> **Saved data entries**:
========================================================================
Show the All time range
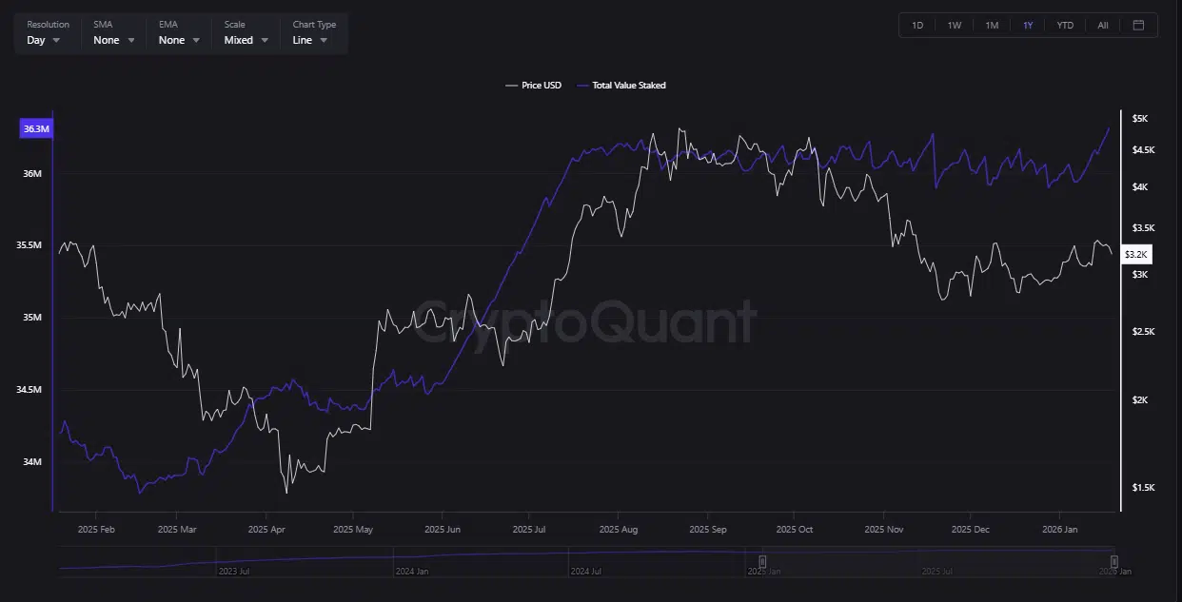 pos(1102,25)
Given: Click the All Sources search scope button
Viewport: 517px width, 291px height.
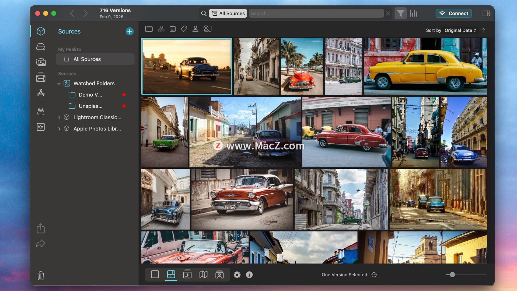Looking at the screenshot, I should click(x=228, y=13).
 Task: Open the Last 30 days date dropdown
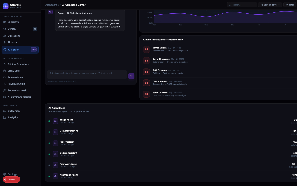pyautogui.click(x=270, y=5)
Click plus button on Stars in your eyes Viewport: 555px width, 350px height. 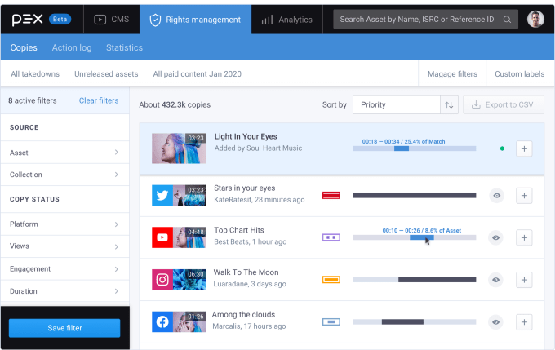524,195
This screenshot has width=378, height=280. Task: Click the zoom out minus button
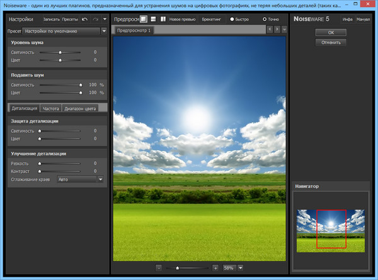pyautogui.click(x=159, y=267)

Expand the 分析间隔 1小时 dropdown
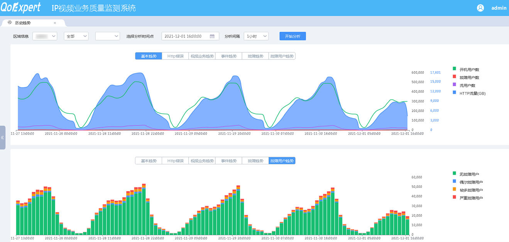coord(256,36)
========================================================================
> **Task goal**: How many lines of the entries above contain the word "dropdown"? Reply with the number only.

> **Result of the task**: 2